Thanks for the enthusastic replies every one ;-) Yes, we'll probably be giving out wine every Saturday, I just hope it doesn't get messy ! We're not open yet..probably 6 weeks away from opening ( salon is in west Dublin) but I'll post back when we are in case anyone is interested in taking us up on the freebies! Or just PM me for more info

Thanks again


----------



## truthseeker (7 Aug 2008)

Daveydoris said:


> Yes, we'll probably be giving out wine every Saturday


 
Itll be the busiest hair salon in the country! 
Do ye do anything other than hair (nails perhaps)?


----------



## ClubMan (7 Aug 2008)

Do you do anything other than wine? _Guinness_ maybe?


----------



## eileen alana (7 Aug 2008)

or Baileys...??


----------



## Daveydoris (7 Aug 2008)

truthseeker said:


> Itll be the busiest hair salon in the country!
> Do ye do anything other than hair (nails perhaps)?


 
Not to start with I'm afraid...we will be going down that road shortly after opening though.


----------



## Daveydoris (7 Aug 2008)

Guiness\Baileys...I mightn't be able to swing that but you never know ;-)


----------



## Lauren (7 Aug 2008)

I've noticed this in other salons too except they do it every day. I'm often tempted but I'm usually driving so can't! I wondered about the license thing too....As you say I guess its not being sold so none required....


----------



## truthseeker (7 Aug 2008)

Lauren said:


> I've noticed this in other salons too except they do it every day.


 
Where are these salons that you speak of? Ive not noticed it anywhere!


----------



## jhegarty (7 Aug 2008)

I presume to get around things it would have to be completely free and not tied to a purchase ?

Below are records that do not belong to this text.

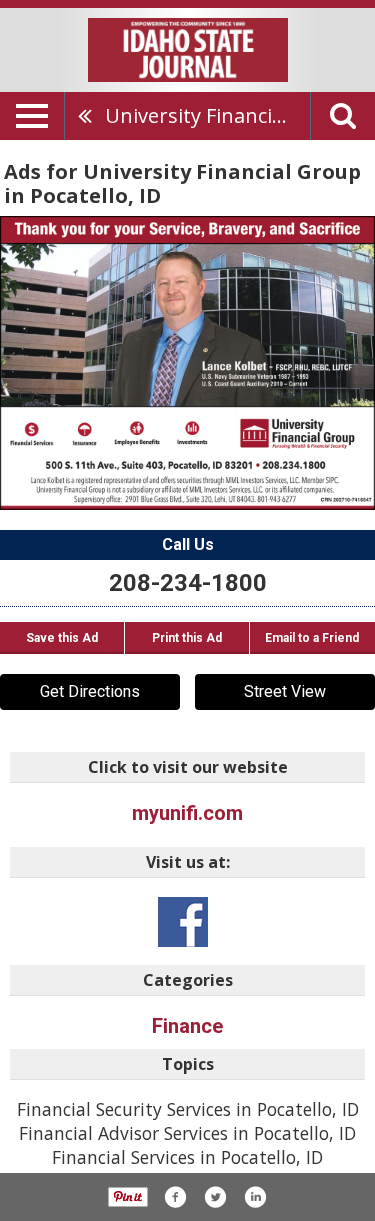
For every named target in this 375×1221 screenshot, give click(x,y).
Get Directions (90, 691)
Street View (285, 691)
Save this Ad (62, 638)
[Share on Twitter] (215, 1197)
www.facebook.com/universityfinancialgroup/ (183, 922)
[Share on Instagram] (255, 1197)
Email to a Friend (312, 638)
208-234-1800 (188, 583)
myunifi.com (187, 813)
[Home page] (188, 48)
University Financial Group (207, 115)
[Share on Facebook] (175, 1197)
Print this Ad (187, 638)
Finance (187, 1026)
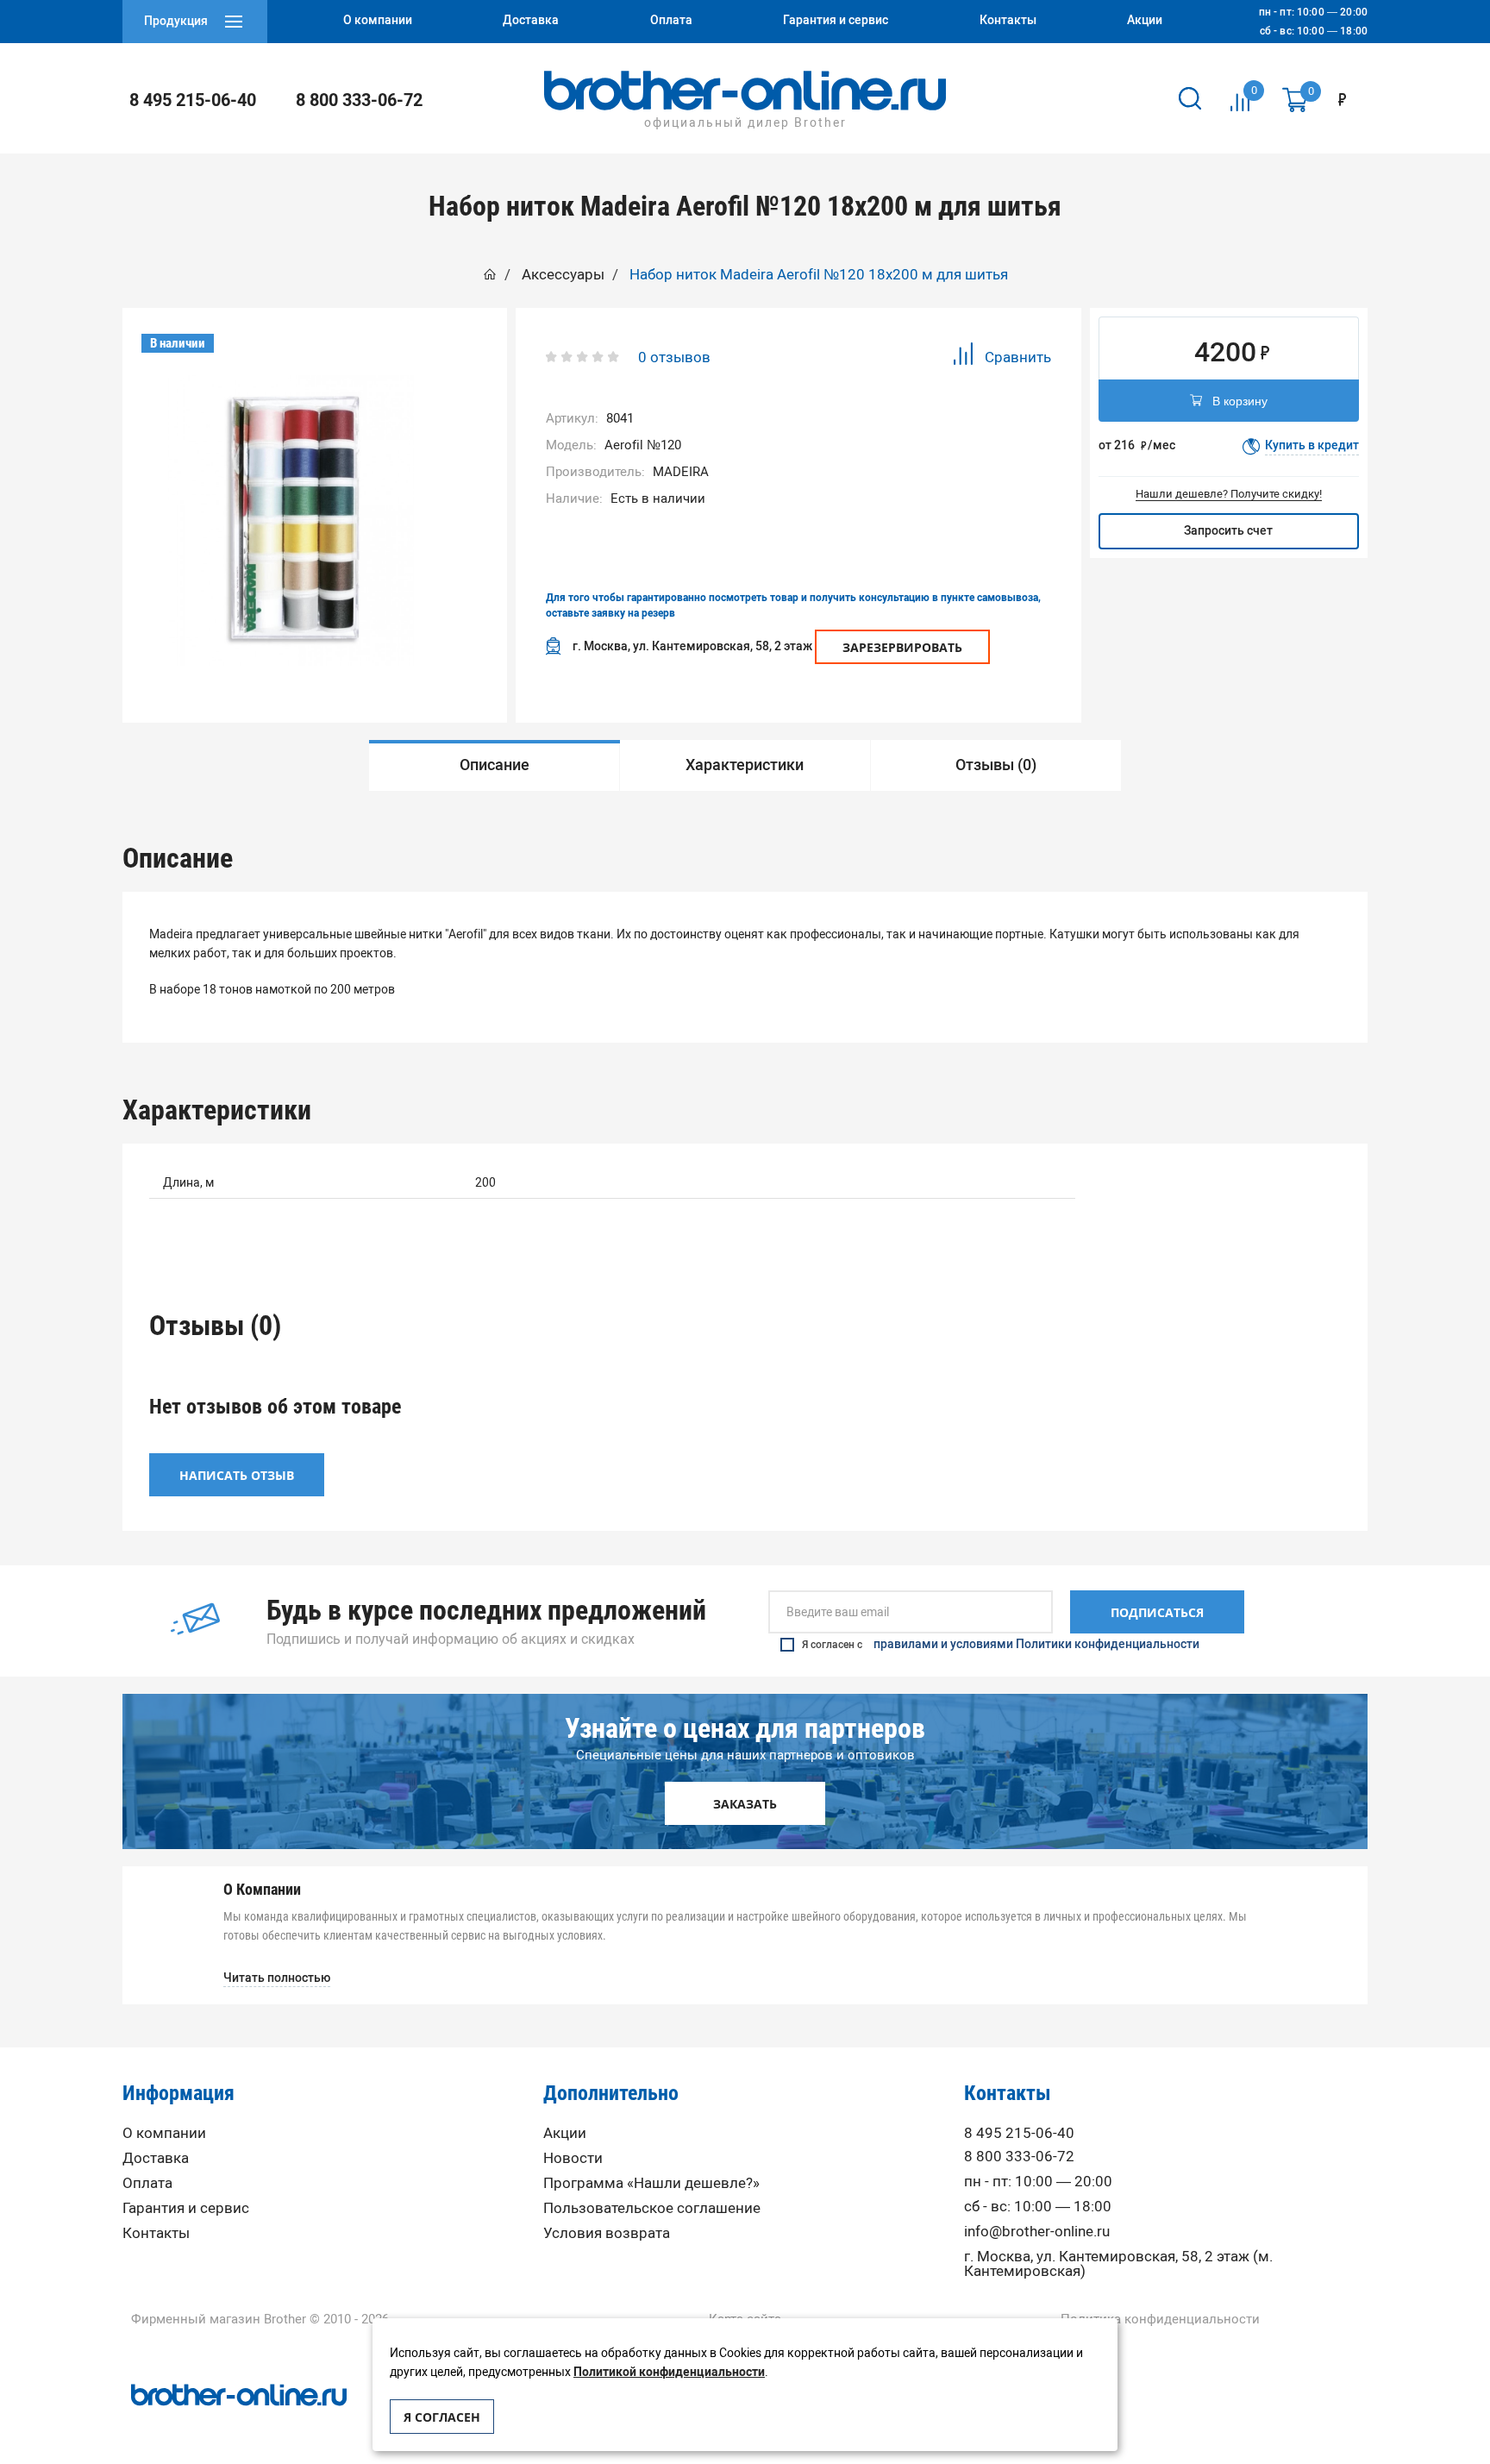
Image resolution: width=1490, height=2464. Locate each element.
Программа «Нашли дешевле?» (651, 2183)
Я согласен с (1000, 1645)
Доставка (155, 2158)
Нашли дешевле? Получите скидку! (1229, 493)
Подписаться (1157, 1612)
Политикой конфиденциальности (669, 2372)
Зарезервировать (902, 647)
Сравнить (1018, 357)
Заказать (745, 1804)
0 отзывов (674, 357)
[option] (291, 520)
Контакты (156, 2233)
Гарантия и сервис (185, 2208)
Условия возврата (606, 2233)
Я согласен (442, 2417)
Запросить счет (1228, 531)
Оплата (147, 2183)
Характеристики (745, 765)
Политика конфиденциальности (1160, 2319)
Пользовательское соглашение (652, 2208)
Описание (494, 765)
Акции (564, 2133)
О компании (164, 2133)
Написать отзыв (236, 1475)
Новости (573, 2158)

i.e. people can walk in off the street , have a glass, and walk out again without paying anything...


----------



## truthseeker (7 Aug 2008)

jhegarty said:


> I presume to get around things it would have to be completely free and not tied to a purchase ?
> 
> i.e. people can walk in off the street , have a glass, and walk out again without paying anything...


 
Surely you'd have no business being in a hair salon unless you were a customer - its not selling products you can browse?


----------



## Lauren (7 Aug 2008)

Junaberry on Ormond Quay and House of Colour on Liffey Street are two I know of.


----------



## rmelly (7 Aug 2008)

truthseeker said:


> Surely you'd have no business being in a hair salon unless you were a customer - its not selling products you can browse?


 
Do most not sell shampoos etc?


----------



## z107 (7 Aug 2008)

I suppose the idea is to differentiate it from a 'drinking den' where people try to circumvent licensing laws by paying for 'admission' while all the drink is 'free'.


----------